* begin *

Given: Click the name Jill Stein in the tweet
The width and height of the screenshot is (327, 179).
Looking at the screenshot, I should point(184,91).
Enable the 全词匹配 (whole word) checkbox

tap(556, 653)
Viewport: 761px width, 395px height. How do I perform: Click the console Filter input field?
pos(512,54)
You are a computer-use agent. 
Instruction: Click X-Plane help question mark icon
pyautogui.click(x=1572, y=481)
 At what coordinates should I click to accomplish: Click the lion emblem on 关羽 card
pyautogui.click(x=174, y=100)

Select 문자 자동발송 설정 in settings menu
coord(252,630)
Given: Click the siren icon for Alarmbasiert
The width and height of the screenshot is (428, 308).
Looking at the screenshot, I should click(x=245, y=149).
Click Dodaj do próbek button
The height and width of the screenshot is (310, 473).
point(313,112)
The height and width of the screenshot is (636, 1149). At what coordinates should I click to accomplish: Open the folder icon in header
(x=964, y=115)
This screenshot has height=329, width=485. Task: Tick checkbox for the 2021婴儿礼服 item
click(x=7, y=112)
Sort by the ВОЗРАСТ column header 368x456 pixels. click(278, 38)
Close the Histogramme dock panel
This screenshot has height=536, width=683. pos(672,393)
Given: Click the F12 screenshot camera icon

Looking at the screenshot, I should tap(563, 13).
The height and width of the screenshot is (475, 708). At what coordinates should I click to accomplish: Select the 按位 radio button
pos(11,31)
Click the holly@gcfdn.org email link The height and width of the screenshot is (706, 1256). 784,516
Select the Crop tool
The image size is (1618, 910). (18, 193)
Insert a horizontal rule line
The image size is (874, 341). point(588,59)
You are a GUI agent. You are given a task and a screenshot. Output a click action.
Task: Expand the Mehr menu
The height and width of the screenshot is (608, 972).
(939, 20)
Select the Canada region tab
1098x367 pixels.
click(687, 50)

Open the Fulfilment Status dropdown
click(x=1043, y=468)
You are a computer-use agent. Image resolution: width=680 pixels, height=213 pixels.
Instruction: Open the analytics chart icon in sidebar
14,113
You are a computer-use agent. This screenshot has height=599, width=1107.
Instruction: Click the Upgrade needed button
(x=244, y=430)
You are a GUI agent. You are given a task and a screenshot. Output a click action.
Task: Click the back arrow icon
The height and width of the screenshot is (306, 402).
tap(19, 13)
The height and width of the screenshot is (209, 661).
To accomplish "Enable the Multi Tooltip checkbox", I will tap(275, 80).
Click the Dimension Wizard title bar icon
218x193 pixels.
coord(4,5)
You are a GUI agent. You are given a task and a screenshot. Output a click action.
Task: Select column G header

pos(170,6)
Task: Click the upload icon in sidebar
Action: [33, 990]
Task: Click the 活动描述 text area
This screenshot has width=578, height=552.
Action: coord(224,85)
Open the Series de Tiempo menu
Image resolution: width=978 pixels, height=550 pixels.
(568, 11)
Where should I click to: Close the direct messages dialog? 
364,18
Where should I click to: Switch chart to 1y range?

* end *

EXERCISE REQUIREMENTS: Copy everything from the line containing "Where should I click to: Close" down to the end of the material, keeping every line, and add -52 to each coordinate in the answers.

THE SOLUTION:
Where should I click to: Close the direct messages dialog? 
312,-34
Where should I click to: Switch chart to 1y range?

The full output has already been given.